Work out how many lines in the material below hold the word "computer". Write only the number.

=== Information provided ===

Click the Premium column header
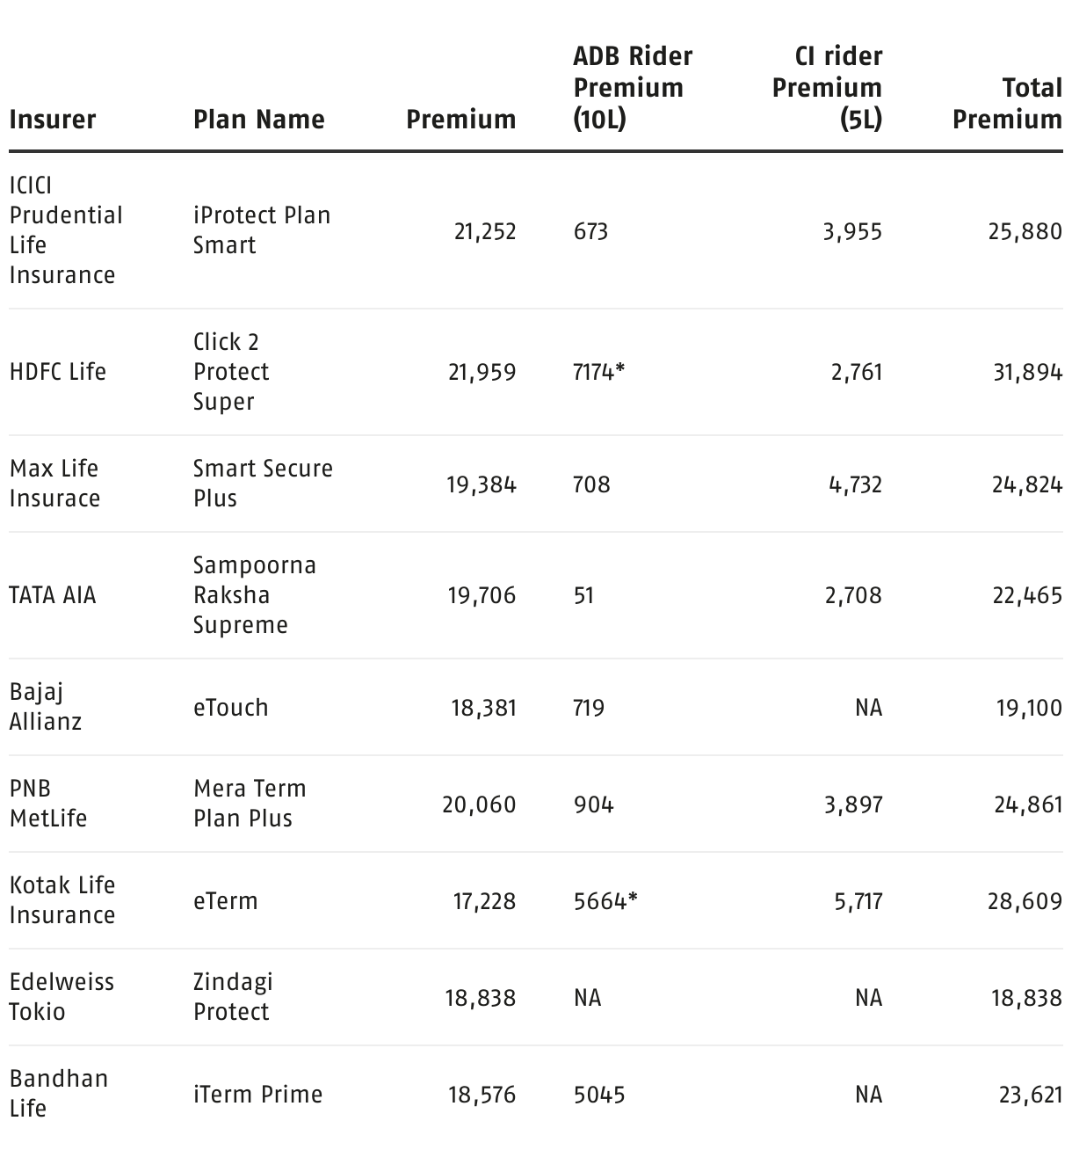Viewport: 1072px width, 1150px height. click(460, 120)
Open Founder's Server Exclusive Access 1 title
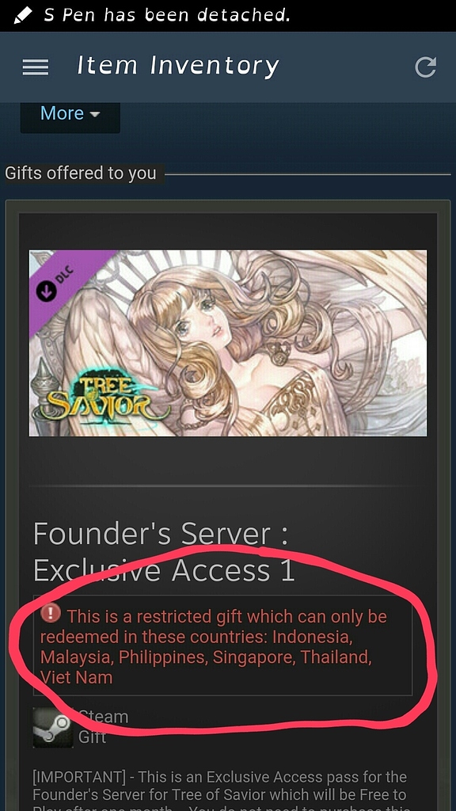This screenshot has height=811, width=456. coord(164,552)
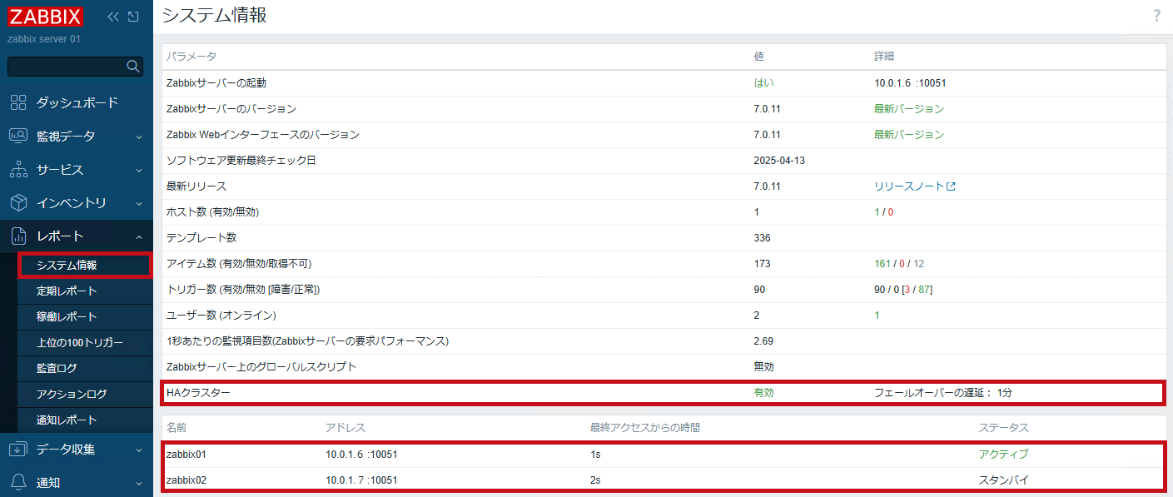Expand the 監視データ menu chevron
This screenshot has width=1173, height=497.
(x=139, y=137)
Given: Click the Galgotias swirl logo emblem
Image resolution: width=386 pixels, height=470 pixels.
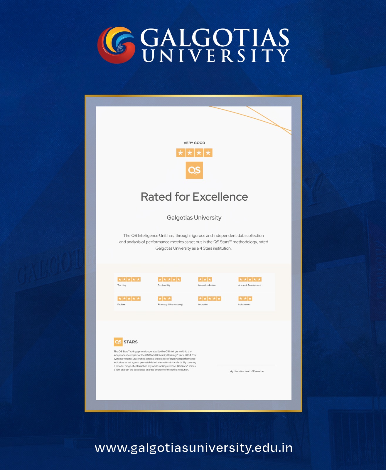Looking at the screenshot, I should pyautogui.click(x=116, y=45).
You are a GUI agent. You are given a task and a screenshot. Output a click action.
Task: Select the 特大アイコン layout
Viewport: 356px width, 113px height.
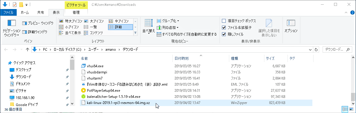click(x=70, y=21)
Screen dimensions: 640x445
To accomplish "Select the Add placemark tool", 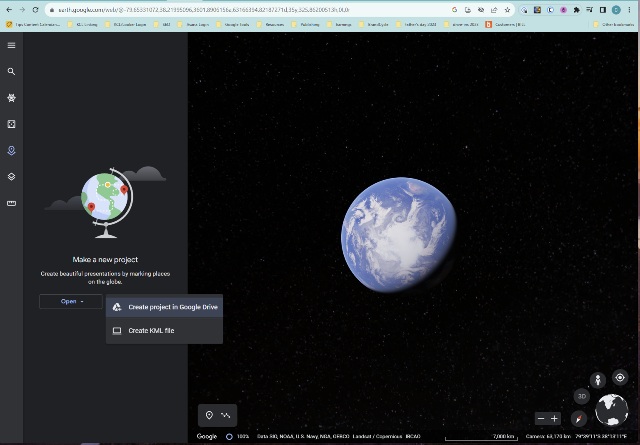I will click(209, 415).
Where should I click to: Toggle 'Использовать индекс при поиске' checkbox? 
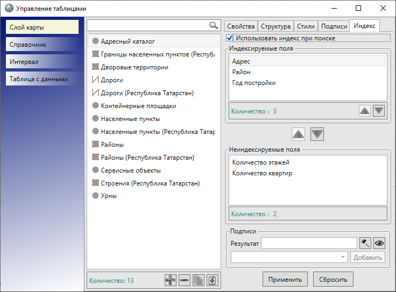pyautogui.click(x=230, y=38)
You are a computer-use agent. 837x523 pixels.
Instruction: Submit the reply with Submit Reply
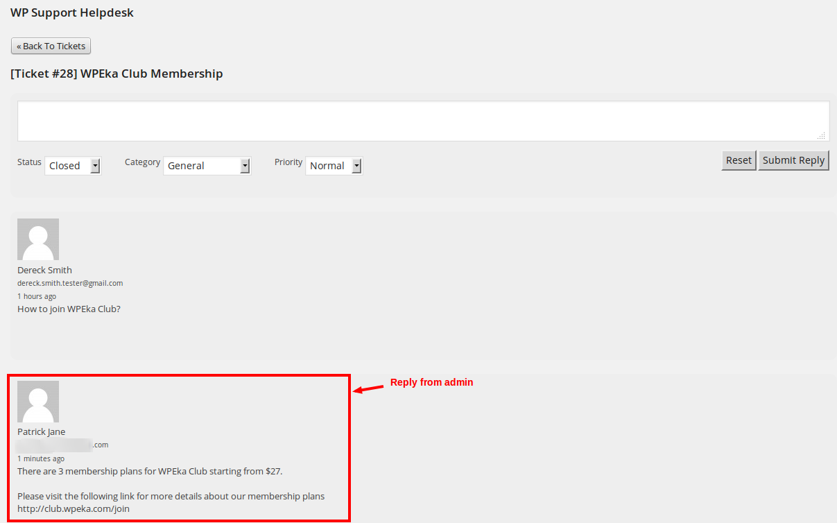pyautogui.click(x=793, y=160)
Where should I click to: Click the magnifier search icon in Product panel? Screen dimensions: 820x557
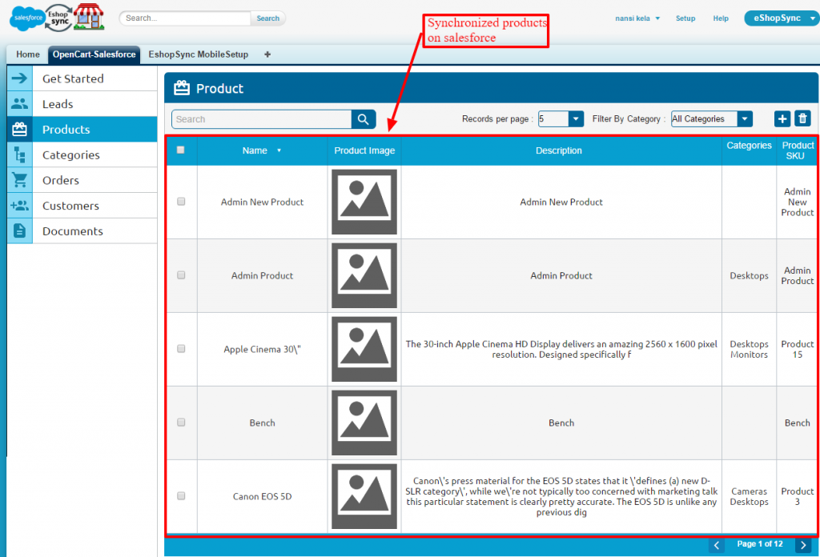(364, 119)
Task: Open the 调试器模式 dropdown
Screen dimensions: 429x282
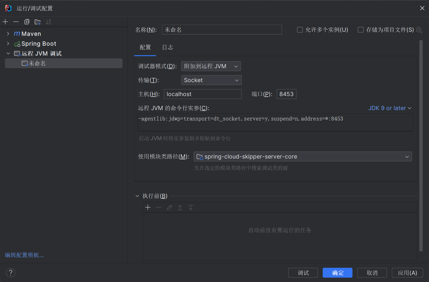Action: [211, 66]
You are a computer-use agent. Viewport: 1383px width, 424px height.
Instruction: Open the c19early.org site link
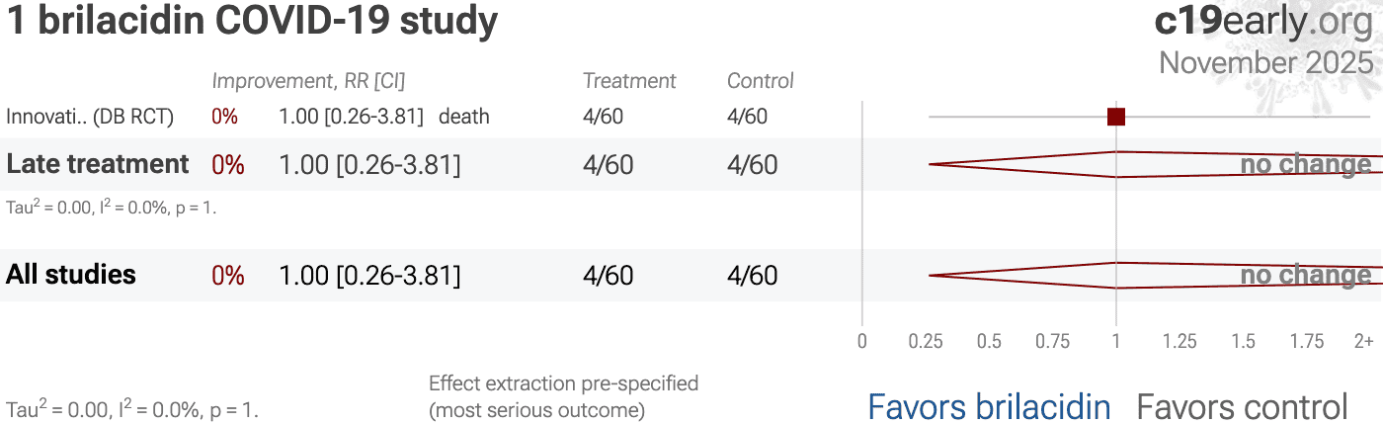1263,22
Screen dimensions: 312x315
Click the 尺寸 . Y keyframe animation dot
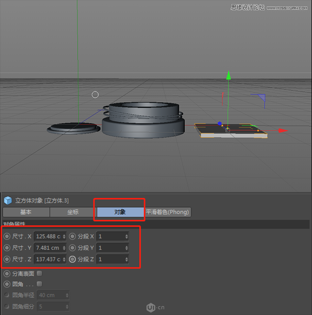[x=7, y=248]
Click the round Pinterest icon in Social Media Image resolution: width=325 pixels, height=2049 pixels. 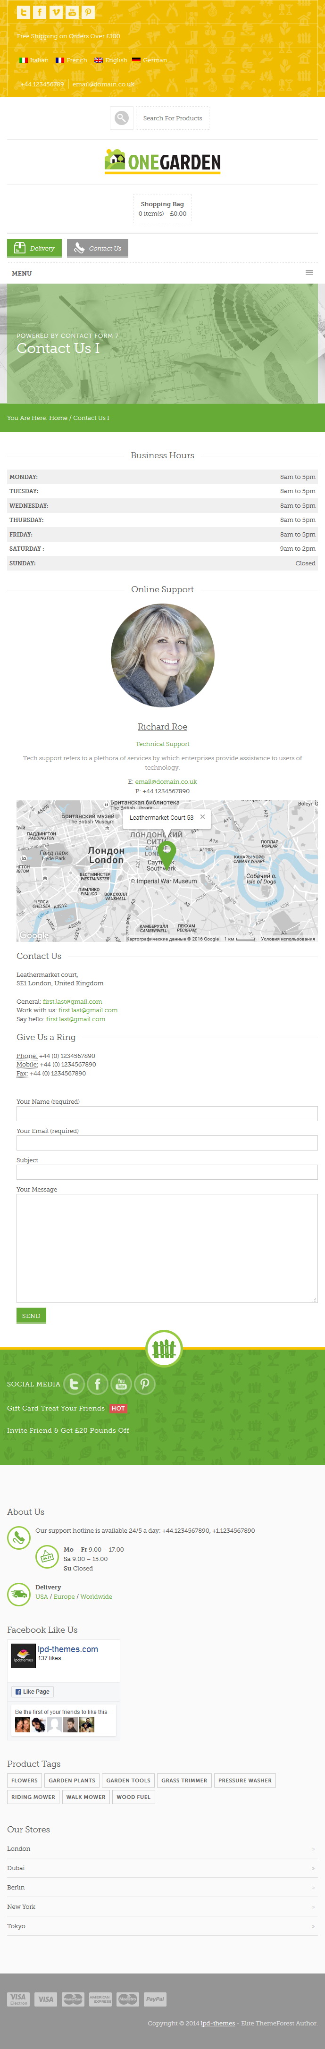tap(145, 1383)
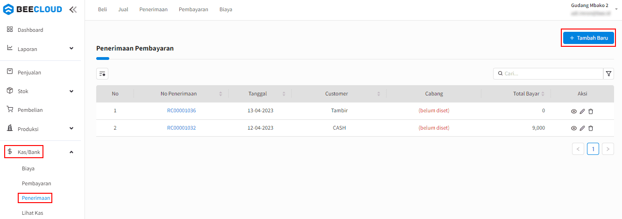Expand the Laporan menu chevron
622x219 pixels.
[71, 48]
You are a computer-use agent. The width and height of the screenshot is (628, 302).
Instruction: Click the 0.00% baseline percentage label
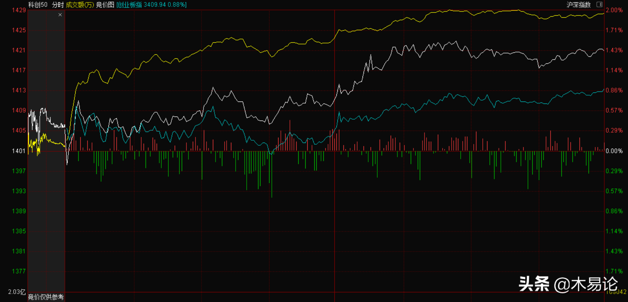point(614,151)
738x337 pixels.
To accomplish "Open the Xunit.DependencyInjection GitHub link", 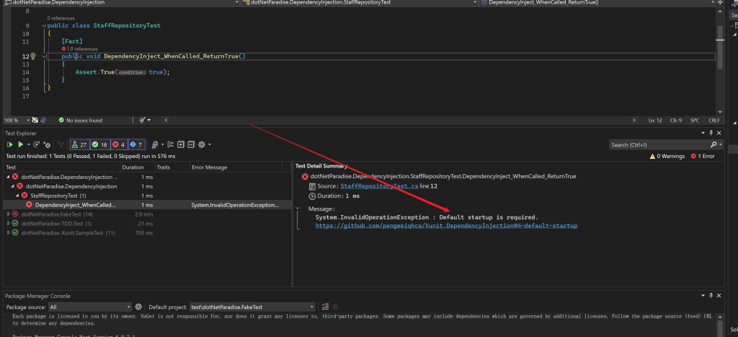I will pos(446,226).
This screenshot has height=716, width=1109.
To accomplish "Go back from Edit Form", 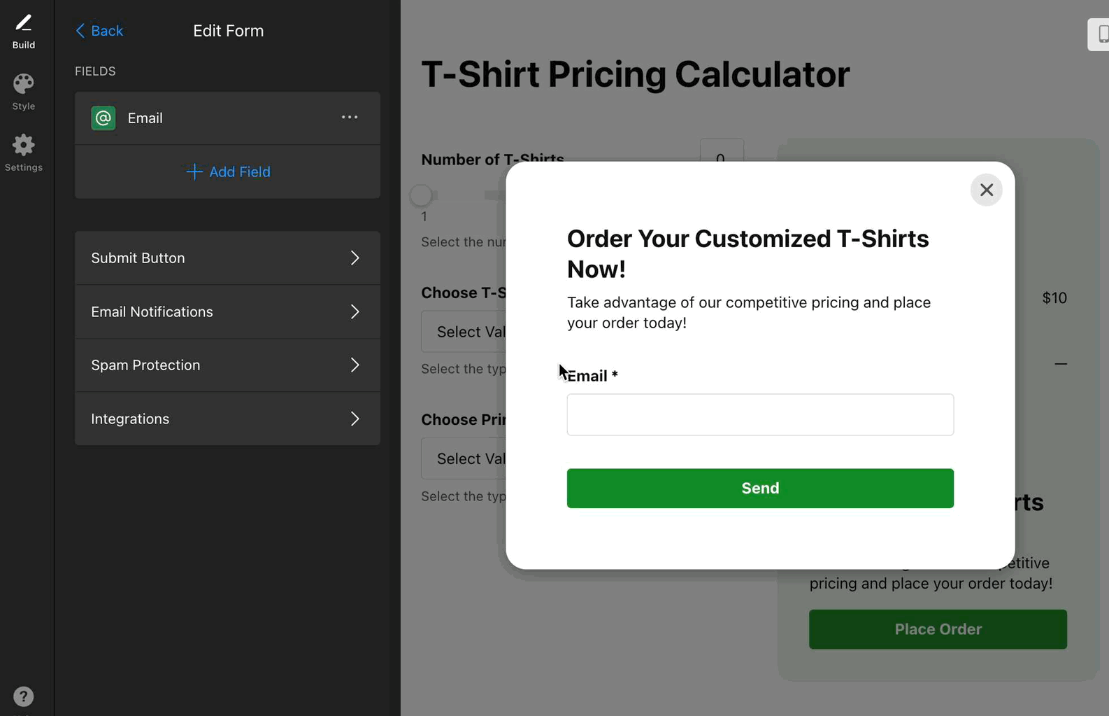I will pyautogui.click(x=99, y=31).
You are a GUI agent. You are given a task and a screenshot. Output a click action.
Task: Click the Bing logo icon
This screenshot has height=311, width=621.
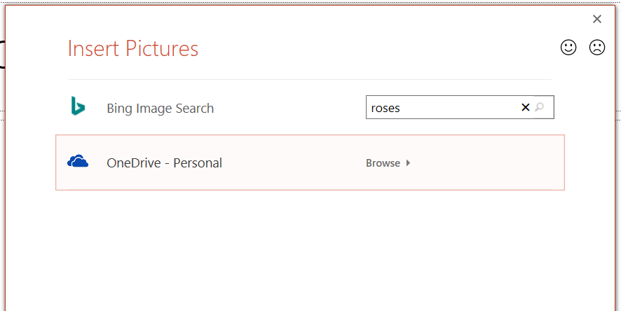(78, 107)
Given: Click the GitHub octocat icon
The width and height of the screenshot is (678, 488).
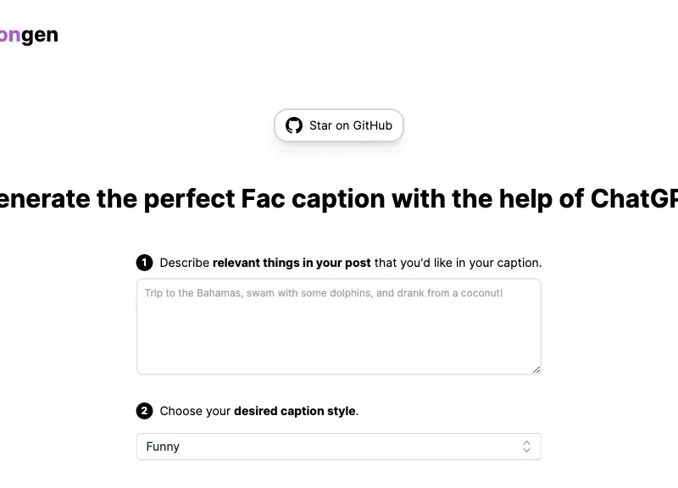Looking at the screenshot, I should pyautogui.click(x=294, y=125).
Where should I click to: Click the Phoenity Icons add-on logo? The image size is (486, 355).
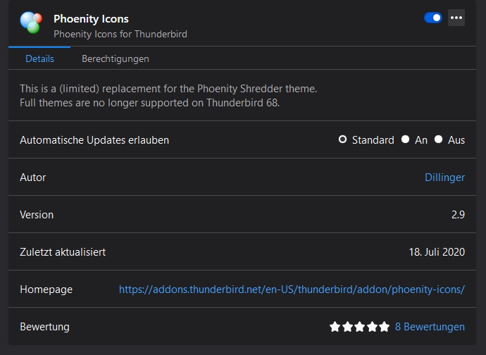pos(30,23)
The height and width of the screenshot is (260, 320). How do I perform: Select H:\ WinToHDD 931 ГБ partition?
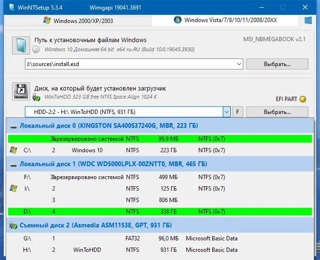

===

### Reply to the exercise
3